The researchers looked at various measures including blood pressures over time, rates of blood pressure monitoring, and hypertension outcomes as well as illnesses.
Analysis showed that even after allowing for a number of variations, there was no identifiable impact on the cumulative incidence of stroke, heart attacks, renal failure, heart failure or mortality in both patients who had started treatment before 2001 and patients whose treatment had started close to the implementation of Pay-for-Performance.
"Governments and private insurers throughout the world are likely wasting many billions on policies that assume that all you have to do is pay doctors to improve quality of medical care," says senior author Stephen Soumerai, professor in the Department of Population Medicine at Harvard Medical School and Harvard Pilgrim Health Care Institute. "Based on our study of almost 500,000 patients over seven years, that assumption is questionable at best."
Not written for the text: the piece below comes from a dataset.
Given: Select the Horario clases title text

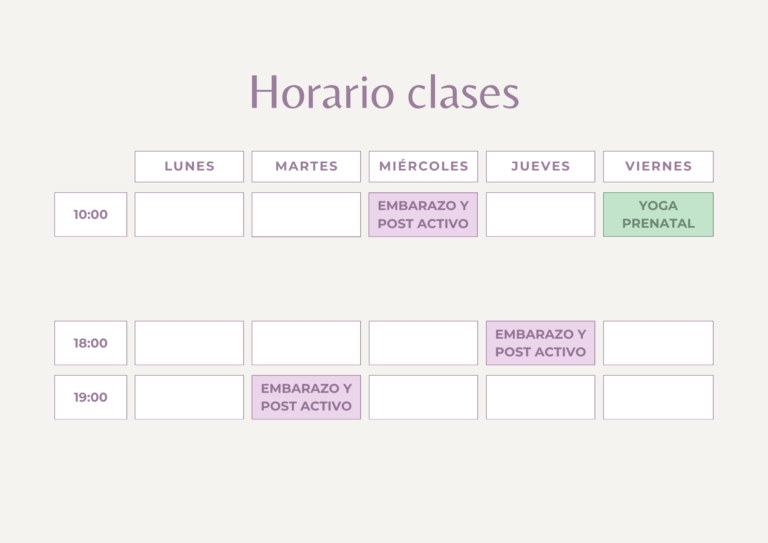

According to Anthony Avery, also of University of Nottingham Medical School, "Doctor performance is based on many factors besides money that were not addressed in this program: patient behavior, continuing MD training, shared responsibility and teamwork with pharmacists, nurses and other health professionals. These are factors that reach far beyond simple monetary incentives."
"Policymakers sometimes legislate large and expensive policies based on their beliefs without the requisite hard evidence," says Soumerai. "Policy makers in the U.S. and in Canada who are attempting to enact such programs need to think hard about other more effective approaches."